Sir John Russell (1872-1965)

Director of Rothamsted 1912-43

Sir John Russell
Autobiography
Edwin Grey with Sir E John Russell
Reproduced from "Cottage Life in a Hertfordshire Village", by Edwin Grey, republished by Harpenden & District Local History Society, 1977

Creating a modern institution

Rothamsted Experimental Station was in a sad state in 1902 after the deaths of the founders, Lawes and Gilbert.  The new Director, Daniel Hall, did his best to fund and attract new staff, but the government of the day showed little or no interest in funding agricultural research.  But in 1910 Lloyd George decided that agriculture needed revivifying, and £1m became available for research funding.  Hall was appointed a commissioner, and Russell was appointed Director in 1912 with funds for a new building and library, including a collection of historic books on agriculture.

Post-war expansion

The new building was not fully completed until after the First World War, due to shortages of labour. Many of Russell’s newly appointed staff had volunteered for the war, and some were killed in action.  But the war underlined the need for improvements in British agriculture, and from 1918 funds became available for the expansion of the institute, with new departments and staff.  New recruits included the famous statistician, R.A. Fisher, brought in to analyse the series of Broadbalk results, but soon to develop fundamentally new approaches to experimental design and data analysis.  F. Tattersfield set up the department of insecticides and fungicides, with experiments on natural pyrethrum which later led to Michael Elliott’s synthetic pyrethroids.  H.G. Thornton studied nitrogen-fixing bacteria in legume plants, Mary Glynne studied fungal diseases of crops, and E.M. Crowther developed fertilisers and soil chemistry.  From these beginnings large departments were to grow in later years.  By the time Russell retired in 1943 there were 12 distinguished scientists who were Fellows of the Royal Society.  Meanwhile Russell encouraged Edwin Gray, Field Superintendent, to record his reminiscences of life as an assistant worker over a long career at Rothamsted (Personal Reminiscences of Rothamsted Experimental Station, 1872-1922).

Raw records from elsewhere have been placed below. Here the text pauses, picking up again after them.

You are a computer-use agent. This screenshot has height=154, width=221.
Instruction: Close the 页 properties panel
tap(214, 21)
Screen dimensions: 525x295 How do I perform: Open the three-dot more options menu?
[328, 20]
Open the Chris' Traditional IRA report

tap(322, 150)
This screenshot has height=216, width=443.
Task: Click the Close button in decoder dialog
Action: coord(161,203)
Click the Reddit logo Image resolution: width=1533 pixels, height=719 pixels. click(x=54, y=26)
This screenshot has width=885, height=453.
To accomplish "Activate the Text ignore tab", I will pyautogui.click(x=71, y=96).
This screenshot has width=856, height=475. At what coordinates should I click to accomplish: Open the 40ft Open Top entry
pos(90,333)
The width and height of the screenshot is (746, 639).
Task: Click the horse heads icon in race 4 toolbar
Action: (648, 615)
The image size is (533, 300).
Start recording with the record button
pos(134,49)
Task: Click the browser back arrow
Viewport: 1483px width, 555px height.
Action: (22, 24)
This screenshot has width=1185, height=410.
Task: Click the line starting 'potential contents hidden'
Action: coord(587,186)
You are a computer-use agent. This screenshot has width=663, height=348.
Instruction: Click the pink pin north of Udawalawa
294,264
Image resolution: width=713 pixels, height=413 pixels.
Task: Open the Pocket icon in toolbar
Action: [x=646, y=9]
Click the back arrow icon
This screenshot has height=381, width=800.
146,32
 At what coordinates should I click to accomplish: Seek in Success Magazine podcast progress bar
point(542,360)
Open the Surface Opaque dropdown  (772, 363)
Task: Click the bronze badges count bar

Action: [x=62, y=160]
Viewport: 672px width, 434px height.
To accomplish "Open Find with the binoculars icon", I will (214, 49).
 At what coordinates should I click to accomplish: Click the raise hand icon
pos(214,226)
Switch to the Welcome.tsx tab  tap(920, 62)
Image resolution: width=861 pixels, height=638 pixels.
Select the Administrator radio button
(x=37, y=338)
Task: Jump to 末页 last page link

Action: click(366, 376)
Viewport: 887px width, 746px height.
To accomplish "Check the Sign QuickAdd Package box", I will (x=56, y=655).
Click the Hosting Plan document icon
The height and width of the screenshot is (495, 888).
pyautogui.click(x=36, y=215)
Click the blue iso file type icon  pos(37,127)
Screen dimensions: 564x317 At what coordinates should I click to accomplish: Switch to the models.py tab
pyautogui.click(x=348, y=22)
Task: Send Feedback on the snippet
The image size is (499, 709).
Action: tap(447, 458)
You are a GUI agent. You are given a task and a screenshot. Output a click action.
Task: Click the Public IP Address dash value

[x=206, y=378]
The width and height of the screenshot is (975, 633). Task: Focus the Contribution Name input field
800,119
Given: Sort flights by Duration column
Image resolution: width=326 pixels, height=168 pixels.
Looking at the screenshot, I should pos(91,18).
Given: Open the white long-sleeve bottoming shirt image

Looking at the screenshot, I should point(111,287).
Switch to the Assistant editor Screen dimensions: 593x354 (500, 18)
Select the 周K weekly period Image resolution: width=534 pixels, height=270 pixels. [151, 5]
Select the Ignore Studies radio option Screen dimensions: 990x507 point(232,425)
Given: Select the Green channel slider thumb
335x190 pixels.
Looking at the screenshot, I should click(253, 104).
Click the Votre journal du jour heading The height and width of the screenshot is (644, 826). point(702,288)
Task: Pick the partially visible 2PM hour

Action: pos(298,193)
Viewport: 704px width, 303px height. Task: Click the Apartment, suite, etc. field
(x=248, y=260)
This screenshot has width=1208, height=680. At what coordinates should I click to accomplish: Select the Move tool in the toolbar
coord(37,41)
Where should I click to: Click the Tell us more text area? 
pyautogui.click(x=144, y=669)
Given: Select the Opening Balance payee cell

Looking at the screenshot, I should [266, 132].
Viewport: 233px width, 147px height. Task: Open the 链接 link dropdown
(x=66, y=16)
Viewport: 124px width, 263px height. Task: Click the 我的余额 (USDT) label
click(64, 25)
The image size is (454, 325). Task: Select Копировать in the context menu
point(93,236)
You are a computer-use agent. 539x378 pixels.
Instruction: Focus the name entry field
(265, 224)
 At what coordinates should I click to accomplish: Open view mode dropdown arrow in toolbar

Promoting agriculture in the tropics

Russell was also interested in improving agriculture in the colonies, and led the project to develop the Gezira area in Sudan for cotton and tropical crops.  He travelled widely and funded overseas workers to come to Rothamsted.  Much of his autobiography, “The Land Called Me” (Allen and Unwin, 1956) is devoted to his extension work overseas, from Africa and Palestine to India and Australia.

Saving the institute from the developers

In May 1931 the Lawes-Wittewronge family who owned the estate decided to sell the property, threatening the whole future of the institute and its long-term experiments.  Negotiations dragged on until 1934 when Russell was given seven weeks to raise £30,000 to save the institute from the speculators with their eye on good building land.  The government would not help, so an appeal was launched, and the money was raised from many small farmers as well as large donors such as Sir Halley Stewart of the Red House, and Sir Robert MacDougall, the flour magnate.  With £2000 from the Carnegie Trust the fund reached  £35,000.  Meanwhile the Urban District Council agreed to purchase the land for Rothamsted Park.

Further developments at Rothamsted

New farm buildings were then commissioned, and the present architect-designed farm is the result.

As owners of the land Rothamsted was now allowed to investigate crop marks behind the farm, and under the direction of Sir Mortimer Wheeler the Romano-British burial site and shrine was unearthed.

Further appeals for funds allowed the institute to expand with new laboratories, glasshouses and estate cottages before the outbreak of WWII.  Another war stressed the importance of home agriculture when imports were blockaded, and the importance of Rothamsted was assured for another generation.

Biography

Born in Gloucestershire in 1872, Russell studied at London, Aberystwyth and Manchester before starting research at Wye College in Kent under A.D. Hall.  When Hall became Director of Rothamsted in 1902 he later obtained funds for Russell to work at Rothamsted in 1907.  He was knighted in 1922. In 1943 Rothamsted celebrated the centenary of the first experiments, and Sir John now 70, retired and handed over to William Gammie Ogg.  The Russells retired to Oxford, but lived an active life until Sir John’s death in 1965.